What this exercise asks:
[1] Answer these questions about the Spring Break blog post, giving one answer per line and marking each with its letter.
(a) How many hours does the writer say they have to work this week?
(b) How does the writer say they came home on Monday and Tuesday?
(c) In JP's comment, who in particular does JP say treats the overstressed lives of grad students as a running gag?
[2] Carry on the Spring Break blog post from the point where it stops.

Text excerpt:
☆ ☆ ☆ ☆ ☆

I should've had this whole week to work my little 25 hours and then work like hell on my major papers and grading. It's how I normally spend Spring Break--getting ahead, because I have so much to do once school starts back up. Yesterday was the first day I actually got to do any of my own work because of all this other crap at their work; I'm almost done with my 25 hours now, and it's the middle of the week. Monday and Tuesday I just came home braindead. I hate having to be the one who sits in on everything because I'm the only one not running around with straw in my hair whooping like a monkey.

When do I get my turn? I hate people sometimes. I'm tired. Leave me the hell alone to get my stuff done. Or at least recognize that I'm doing a lot right now and accomodate me for once. Don't always ask me to accomodate everybody else just because I'm better at it than you. That pisses me off. I haven't even raised my voice about this whole thing. They stick to me like magnets because I'm the only one who hasn't yelled or thrown a hissy. But I'm about to have a bigger fit than any of them have up to this point.

-- Virgil

6 Comments:

Blogger JP said...

I don't want to be within a ten mile radius when you finally explode. Although it might be a treat to witness as long as I could avoid being an accidental target.

And I know far too many people in the department who are in therapy or on medication as a result of stress from being in grad school (what can I say, people confide in me). A lot of people (faculty in particular) treat the overstressed lives of grad students as a running gag, but this is a true powder keg just waiting for the right spark to set it off.

I have a tremendous amount of respect and admiration for the work you do. Grad school alone makes me want to sell my organs to a back-alley bazaar using a dirty scalpel. Not only do you have another job, but it's one that you care passionately about, and it's an important part of the community (even if said community doesn't appreciate it).

Try not to destroy yourself. The world needs more Virgils, not a self-imploded one.

Thursday, 27 March, 2008  
Blogger contemplator said...

Sigh. Thanks, JP. And I would never go off on you. It takes a lot, believe me. And I don't think you could ever push me to that point. I like you too much. :)

☆ ☆ ☆ ☆ ☆

Data shown:
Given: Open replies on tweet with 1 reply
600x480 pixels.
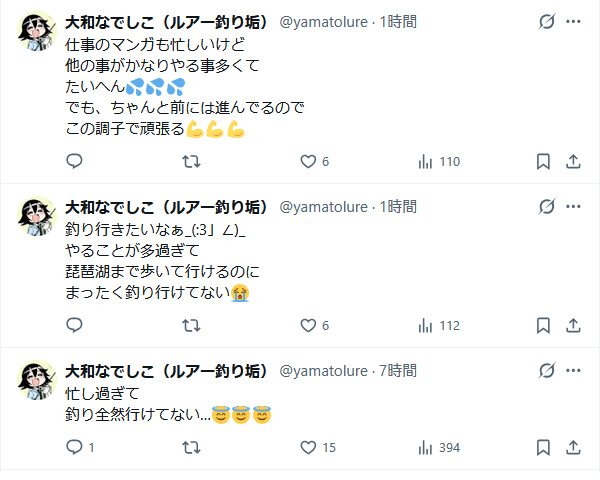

☆ ☆ ☆ ☆ ☆

Answers for the exercise:
[1]
(a) 25 hours
(b) Braindead
(c) Faculty

[2]
The big problem is that if I don't get some constructive resolution soon, I start to do destructive things. I don't try to destroy myself so much as I try to cause drama around me. I'm not going to say anything more about that, but at least I'm smart enough and old enough now to figure out what's going on. But Jesus, I'm close to that point. I actually had an "episode" of destructive behavior towards the beginning of the semester. That's what finally pushed me into therapy. I try to fuck things up when I get mad. Which is stupid, but it's an "I'll show them!" mentality. OK, I'm shutting up now.

I need another vacation.

Thursday, 27 March, 2008  
Blogger contemplator said...

B!: Guess what else? I just caught a girl plagiarizing her essay, so she'll have to come to the office on Monday. I also told a Nigerian student he'd have to drop the class, and since he didn't, I'm pretty sure he'll try to argue it on Monday as well. I'm going to tell him to come to the office, too. So don't worry about yourself. Worry for them.

Friday, 28 March, 2008  
Anonymous Anonymous said...

You and my mother should have some talks. She says she frequently catches plagiarists too.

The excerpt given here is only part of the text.